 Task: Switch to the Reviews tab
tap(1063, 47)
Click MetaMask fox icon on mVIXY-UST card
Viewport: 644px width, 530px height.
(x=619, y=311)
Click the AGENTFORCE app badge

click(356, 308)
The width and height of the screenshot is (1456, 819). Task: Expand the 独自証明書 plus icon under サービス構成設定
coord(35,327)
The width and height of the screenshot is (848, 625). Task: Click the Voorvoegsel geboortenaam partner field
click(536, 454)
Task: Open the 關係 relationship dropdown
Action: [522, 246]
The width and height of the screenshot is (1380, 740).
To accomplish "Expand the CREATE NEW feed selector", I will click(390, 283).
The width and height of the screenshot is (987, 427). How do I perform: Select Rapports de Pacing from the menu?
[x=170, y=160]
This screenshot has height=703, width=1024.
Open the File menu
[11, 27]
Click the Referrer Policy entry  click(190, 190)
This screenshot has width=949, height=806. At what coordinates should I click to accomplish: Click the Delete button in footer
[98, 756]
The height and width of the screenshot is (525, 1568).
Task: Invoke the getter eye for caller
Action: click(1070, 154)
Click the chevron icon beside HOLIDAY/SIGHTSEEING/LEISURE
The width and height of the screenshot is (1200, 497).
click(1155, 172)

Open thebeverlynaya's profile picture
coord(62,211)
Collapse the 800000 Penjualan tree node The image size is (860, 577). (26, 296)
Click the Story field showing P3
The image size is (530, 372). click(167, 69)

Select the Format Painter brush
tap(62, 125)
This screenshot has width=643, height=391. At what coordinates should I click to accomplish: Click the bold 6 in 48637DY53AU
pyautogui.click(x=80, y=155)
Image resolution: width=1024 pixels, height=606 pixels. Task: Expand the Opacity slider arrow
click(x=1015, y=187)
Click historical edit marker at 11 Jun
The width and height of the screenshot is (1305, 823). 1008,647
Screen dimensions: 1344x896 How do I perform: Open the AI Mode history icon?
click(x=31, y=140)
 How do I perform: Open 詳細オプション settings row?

+++

Copy out the range of lines above starting at the line with "The width and height of the screenshot is (1380, 740)." and ending at the line with "Click the Referrer", exactly and including both.

Response area:
The width and height of the screenshot is (1380, 740).
To accomplish "Expand the CREATE NEW feed selector", I will click(390, 283).
The width and height of the screenshot is (987, 427). How do I perform: Select Rapports de Pacing from the menu?
[x=170, y=160]
This screenshot has height=703, width=1024.
Open the File menu
[11, 27]
Click the Referrer Policy entry  click(190, 190)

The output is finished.